2. The more frequently a header file is included (whether transitively or directly), the more it should be split up. If a "common" or "utility" header file is included in 10000 source files, then any struct, function, etc. that you add to that file will have to be parsed 10000 times by the compiler every time you build from scratch, even if only 10 source files actually use the struct/function that you added. gcc and clang's -H flag is useful here.

[1] https://lore.kernel.org/lkml/YdIfz+LMewetSaEB@gmail.com/

2 comments

I think "just" is perhaps not the right word for something that took a senior dev over a year and more than 2000 commits just to get to an RFC patchset that doesn't compile for all architectures... Tremendous work, but it clearly wasn't easy or a matter of "follow these simple rules".
> unity builds are mostly a band-aid for poor management of header files

That's what its always was about (to improve build times), better optimization is just a welcome side effect. But header hygiene is hard because the problem will creep back into the code base over time.

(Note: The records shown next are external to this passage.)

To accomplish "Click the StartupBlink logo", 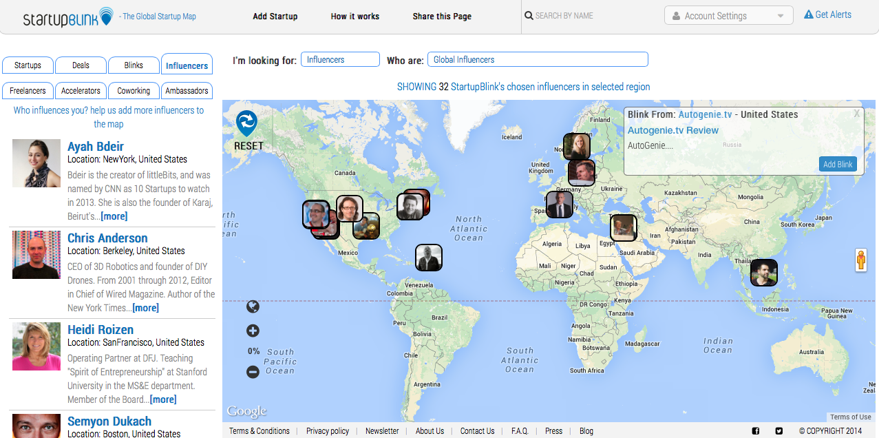I will coord(67,17).
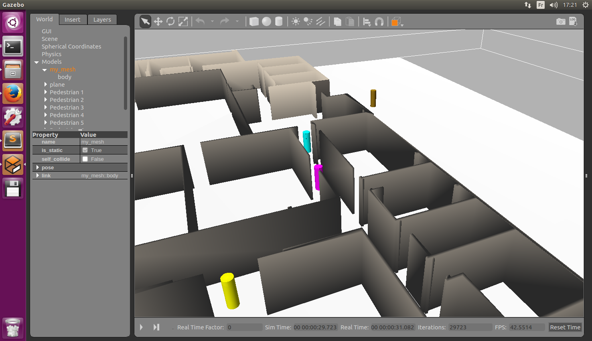The image size is (592, 341).
Task: Expand the pose property
Action: (38, 167)
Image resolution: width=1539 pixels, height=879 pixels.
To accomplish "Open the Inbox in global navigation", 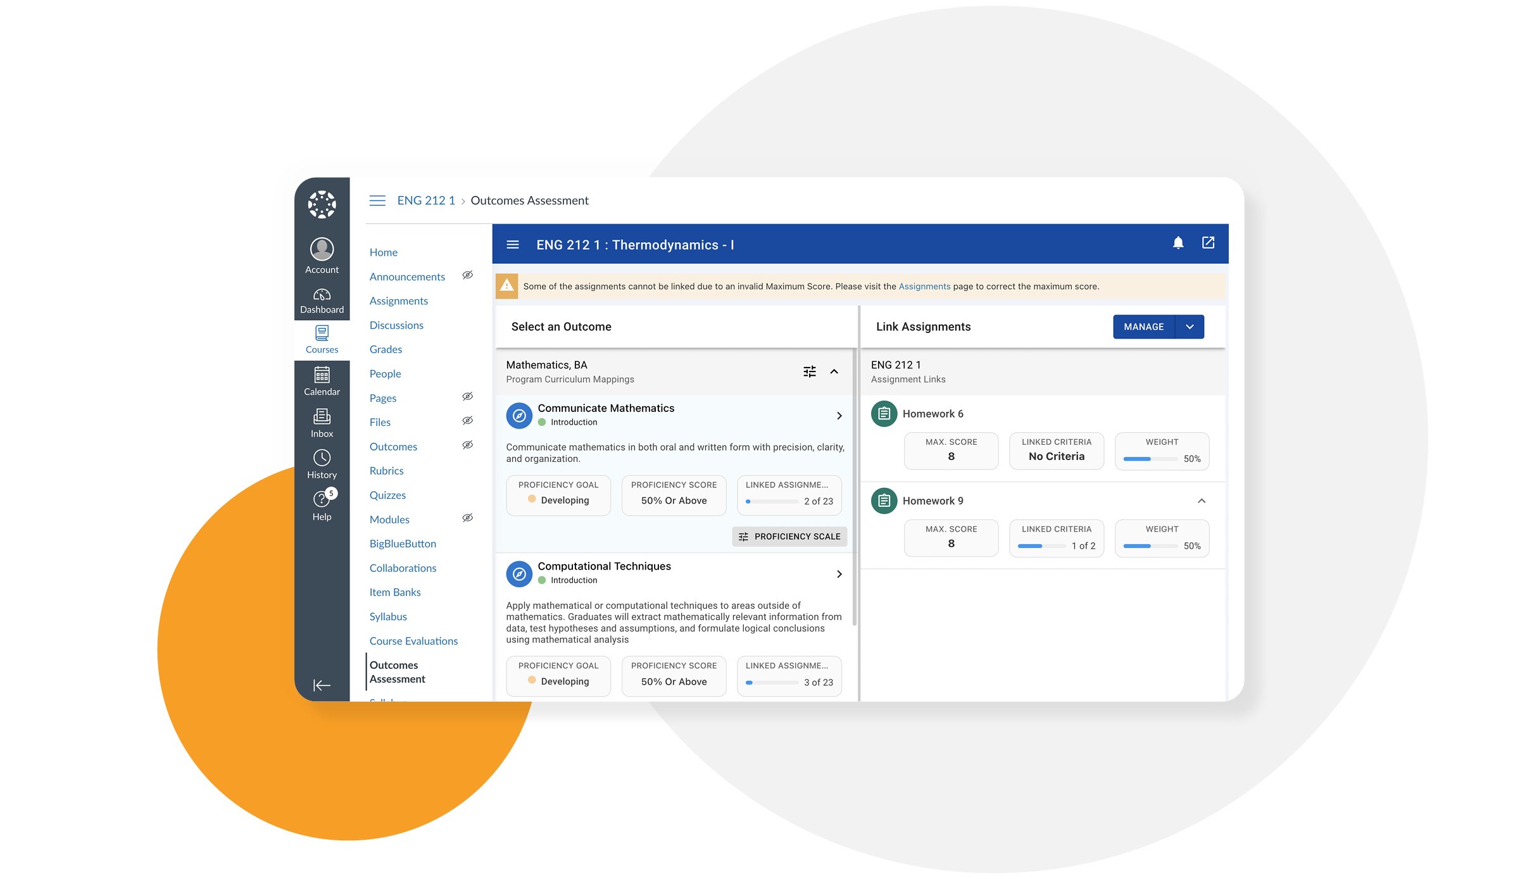I will pos(322,423).
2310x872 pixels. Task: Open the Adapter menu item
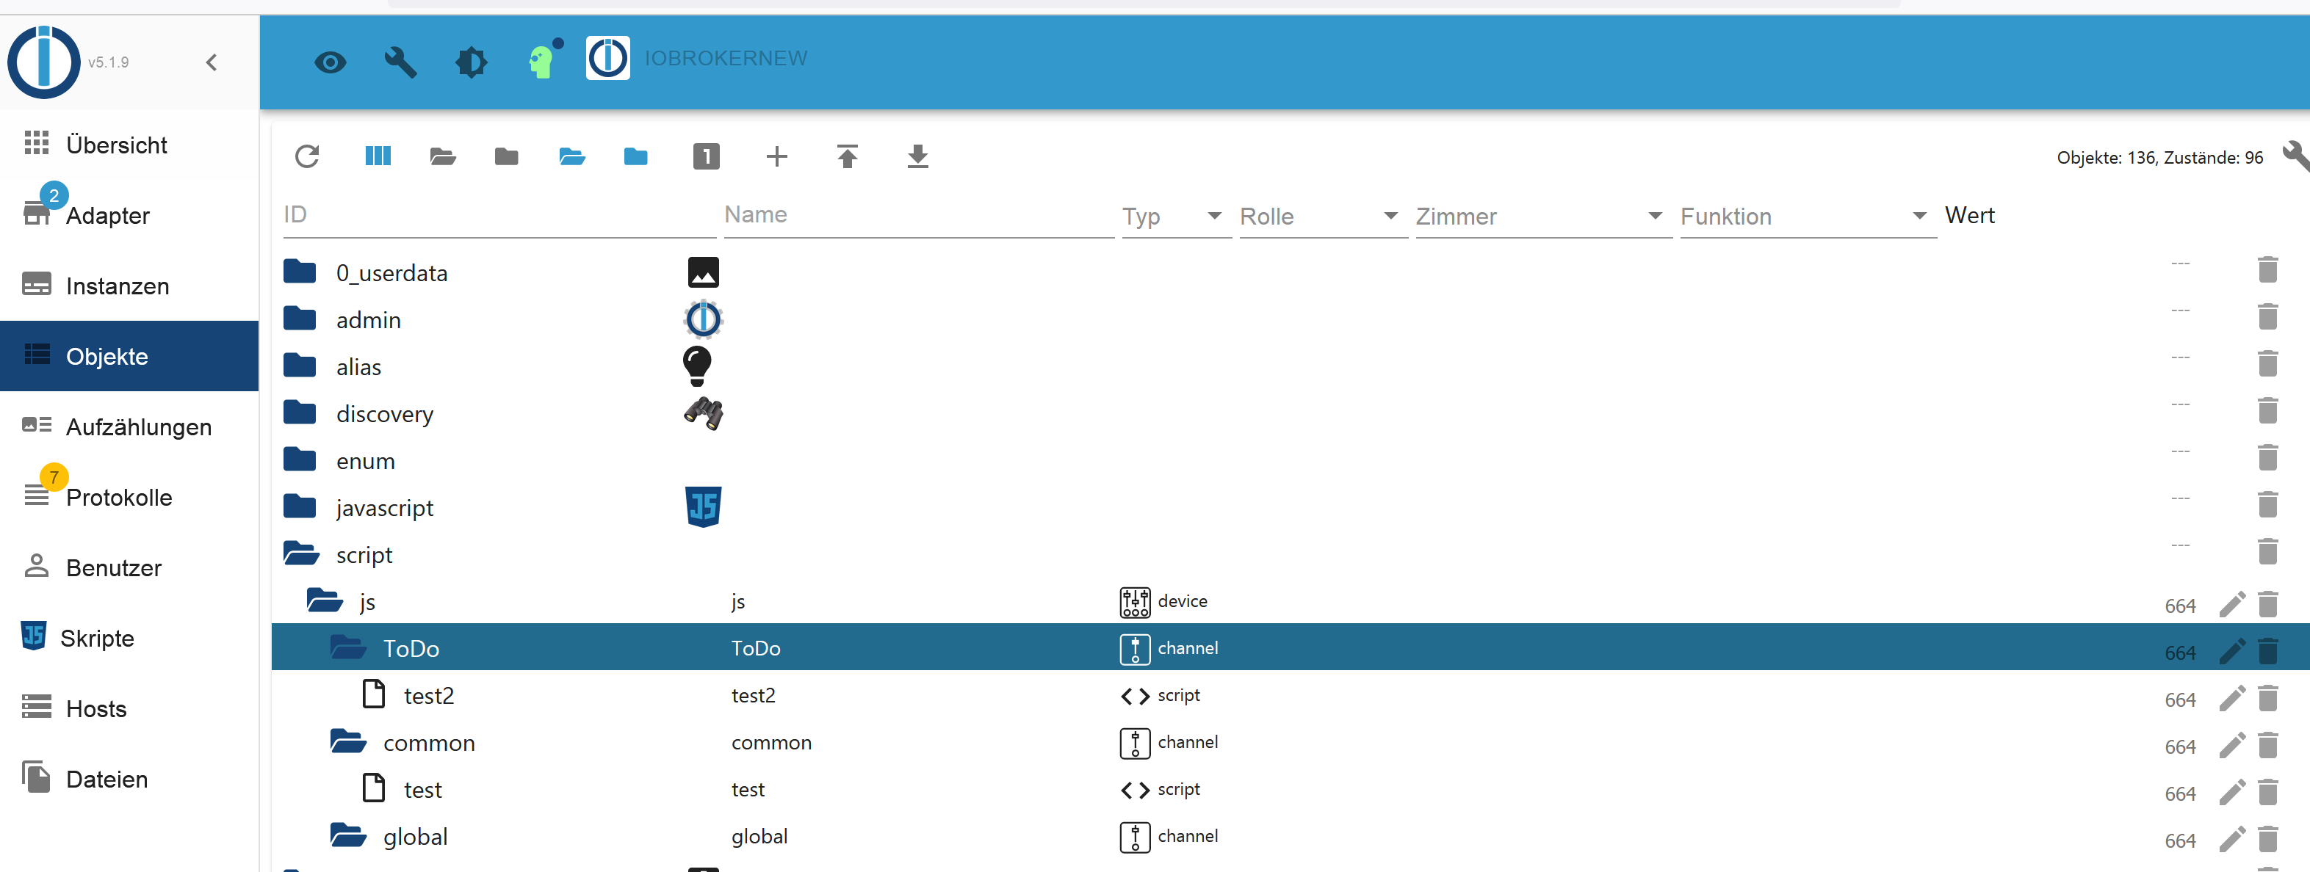[x=108, y=216]
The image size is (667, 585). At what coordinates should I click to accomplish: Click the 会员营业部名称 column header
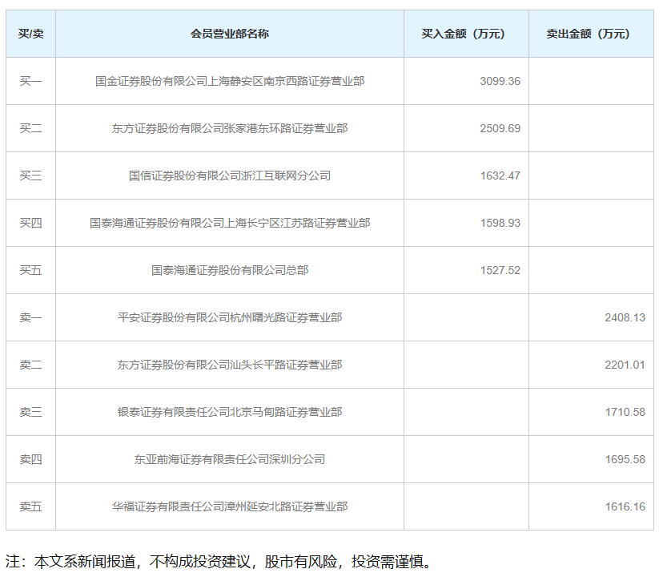pyautogui.click(x=229, y=34)
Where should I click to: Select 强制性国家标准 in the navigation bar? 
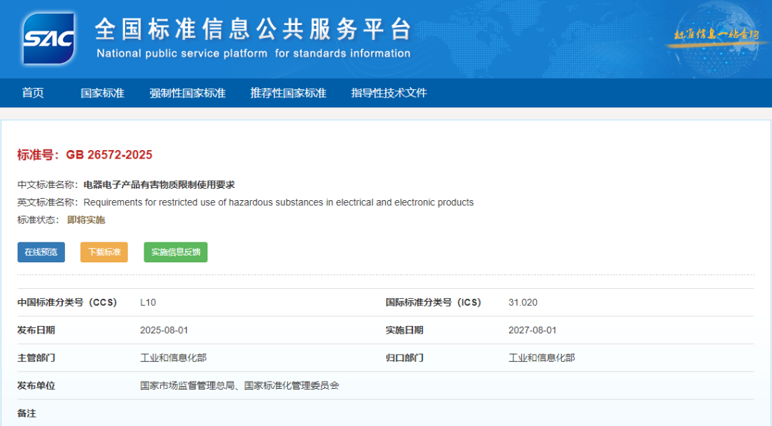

> The Linux kernel project was able to net a ~40% reduction in compilation CPU-time

Linux is a C codebase. Header hygiene is much easier in C, because C headers usually only contain interface declarations (usually at most a few hundred lines of function prototypes and struct declarations), while C++ headers often need to include implementation code inside template functions, or are plastered with inline functions (which in turn means more dependencies to include in the header). And even if the user headers are reasonably 'clean', they still often need to include C++ stdlib headers which then indirectly introduce the same problem.

For instance your point (2) only makes sense if this header doesn't need to include any of the C++ stdlib headers, which will add tens of thousands of lines of code to each compilation unit. For such cases you might actually make the problem worse by splitting big headers into many smaller ones.

PS: the most effective, but also most radical and controversial solution is also a very simple one: don't include headers in headers.